- [DATA SUPPLIED]:

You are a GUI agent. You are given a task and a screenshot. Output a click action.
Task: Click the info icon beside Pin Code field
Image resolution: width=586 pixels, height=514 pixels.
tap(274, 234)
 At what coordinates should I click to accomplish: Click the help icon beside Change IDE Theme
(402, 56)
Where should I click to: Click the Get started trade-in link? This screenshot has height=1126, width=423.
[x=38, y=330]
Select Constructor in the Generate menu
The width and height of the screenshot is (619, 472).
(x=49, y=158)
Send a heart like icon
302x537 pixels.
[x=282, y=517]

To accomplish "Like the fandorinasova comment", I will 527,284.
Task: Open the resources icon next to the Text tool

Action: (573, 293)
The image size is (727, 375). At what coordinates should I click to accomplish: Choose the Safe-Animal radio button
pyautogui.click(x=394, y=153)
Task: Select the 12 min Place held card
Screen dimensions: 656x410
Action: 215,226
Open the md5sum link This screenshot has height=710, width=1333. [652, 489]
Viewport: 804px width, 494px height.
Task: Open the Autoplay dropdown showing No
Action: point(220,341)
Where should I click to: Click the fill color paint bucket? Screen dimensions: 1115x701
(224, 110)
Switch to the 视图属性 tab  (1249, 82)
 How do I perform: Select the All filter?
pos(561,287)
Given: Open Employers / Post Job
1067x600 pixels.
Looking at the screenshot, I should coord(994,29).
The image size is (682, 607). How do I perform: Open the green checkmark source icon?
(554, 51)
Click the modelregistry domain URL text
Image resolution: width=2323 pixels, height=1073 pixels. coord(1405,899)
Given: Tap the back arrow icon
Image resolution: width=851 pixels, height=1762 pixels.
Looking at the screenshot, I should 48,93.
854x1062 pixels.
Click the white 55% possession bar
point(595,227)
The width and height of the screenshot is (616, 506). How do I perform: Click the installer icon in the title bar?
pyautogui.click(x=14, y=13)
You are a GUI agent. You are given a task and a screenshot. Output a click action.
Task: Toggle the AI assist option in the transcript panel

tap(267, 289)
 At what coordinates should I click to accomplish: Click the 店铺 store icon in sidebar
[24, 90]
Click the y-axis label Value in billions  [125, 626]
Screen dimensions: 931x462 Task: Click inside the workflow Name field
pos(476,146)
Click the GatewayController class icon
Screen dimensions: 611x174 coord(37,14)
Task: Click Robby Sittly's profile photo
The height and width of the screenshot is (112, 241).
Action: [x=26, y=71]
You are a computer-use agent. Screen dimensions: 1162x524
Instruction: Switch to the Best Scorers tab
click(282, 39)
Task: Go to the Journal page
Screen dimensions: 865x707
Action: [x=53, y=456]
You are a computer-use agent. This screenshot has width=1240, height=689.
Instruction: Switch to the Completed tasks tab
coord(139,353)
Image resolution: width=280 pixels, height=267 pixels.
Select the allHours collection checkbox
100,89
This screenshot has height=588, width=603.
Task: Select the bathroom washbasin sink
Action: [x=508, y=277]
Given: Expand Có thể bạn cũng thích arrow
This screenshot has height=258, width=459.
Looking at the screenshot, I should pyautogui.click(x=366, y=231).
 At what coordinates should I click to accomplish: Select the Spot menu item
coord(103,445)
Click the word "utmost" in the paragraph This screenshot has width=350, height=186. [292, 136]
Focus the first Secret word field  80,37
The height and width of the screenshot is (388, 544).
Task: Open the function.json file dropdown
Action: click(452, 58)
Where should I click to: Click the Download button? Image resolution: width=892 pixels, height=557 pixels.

- [ASSIGNED TASK]:
Quote each line above in full, word for word.

- [SOLUTION TO THIS TASK]:
You are a GUI agent. You are given a task and a screenshot. Output a click action.
Task: Click the info icon beside Pin Code field
Image resolution: width=586 pixels, height=514 pixels.
tap(274, 234)
 At what coordinates should I click to accomplish: Click the help icon beside Change IDE Theme
(402, 56)
Where should I click to: Click the Get started trade-in link? This screenshot has height=1126, width=423.
[x=38, y=330]
Select Constructor in the Generate menu
The width and height of the screenshot is (619, 472).
(x=49, y=158)
Send a heart like icon
302x537 pixels.
[x=282, y=517]

To accomplish "Like the fandorinasova comment", I will 527,284.
Task: Open the resources icon next to the Text tool

Action: (573, 293)
The image size is (727, 375). At what coordinates should I click to accomplish: Choose the Safe-Animal radio button
pyautogui.click(x=394, y=153)
Task: Select the 12 min Place held card
Screen dimensions: 656x410
Action: 215,226
Open the md5sum link This screenshot has height=710, width=1333. [652, 489]
Viewport: 804px width, 494px height.
Task: Open the Autoplay dropdown showing No
Action: point(220,341)
Where should I click to: Click the fill color paint bucket? Screen dimensions: 1115x701
(224, 110)
Switch to the 视图属性 tab  (1249, 82)
 How do I perform: Select the All filter?
pos(561,287)
Given: Open Employers / Post Job
1067x600 pixels.
Looking at the screenshot, I should coord(994,29).
The image size is (682, 607). How do I perform: Open the green checkmark source icon?
(554, 51)
Click the modelregistry domain URL text
Image resolution: width=2323 pixels, height=1073 pixels. coord(1405,899)
Given: Tap the back arrow icon
Image resolution: width=851 pixels, height=1762 pixels.
Looking at the screenshot, I should 48,93.
854x1062 pixels.
Click the white 55% possession bar
point(595,227)
The width and height of the screenshot is (616, 506). How do I perform: Click the installer icon in the title bar?
pyautogui.click(x=14, y=13)
You are a GUI agent. You are given a task and a screenshot. Output a click action.
Task: Toggle the AI assist option in the transcript panel

tap(267, 289)
 At what coordinates should I click to accomplish: Click the 店铺 store icon in sidebar
[24, 90]
Click the y-axis label Value in billions  [125, 626]
Screen dimensions: 931x462 Task: Click inside the workflow Name field
pos(476,146)
Click the GatewayController class icon
Screen dimensions: 611x174 coord(37,14)
Task: Click Robby Sittly's profile photo
The height and width of the screenshot is (112, 241).
Action: [x=26, y=71]
You are a computer-use agent. Screen dimensions: 1162x524
Instruction: Switch to the Best Scorers tab
click(282, 39)
Task: Go to the Journal page
Screen dimensions: 865x707
Action: [x=53, y=456]
You are a computer-use agent. This screenshot has width=1240, height=689.
Instruction: Switch to the Completed tasks tab
coord(139,353)
Image resolution: width=280 pixels, height=267 pixels.
Select the allHours collection checkbox
100,89
This screenshot has height=588, width=603.
Task: Select the bathroom washbasin sink
Action: [x=508, y=277]
Given: Expand Có thể bạn cũng thích arrow
This screenshot has height=258, width=459.
Looking at the screenshot, I should pyautogui.click(x=366, y=231).
 At what coordinates should I click to accomplish: Select the Spot menu item
coord(103,445)
Click the word "utmost" in the paragraph This screenshot has width=350, height=186. [292, 136]
Focus the first Secret word field  80,37
The height and width of the screenshot is (388, 544).
Task: Open the function.json file dropdown
Action: click(452, 58)
Where should I click to: Click the Download button? Image resolution: width=892 pixels, height=557 pixels.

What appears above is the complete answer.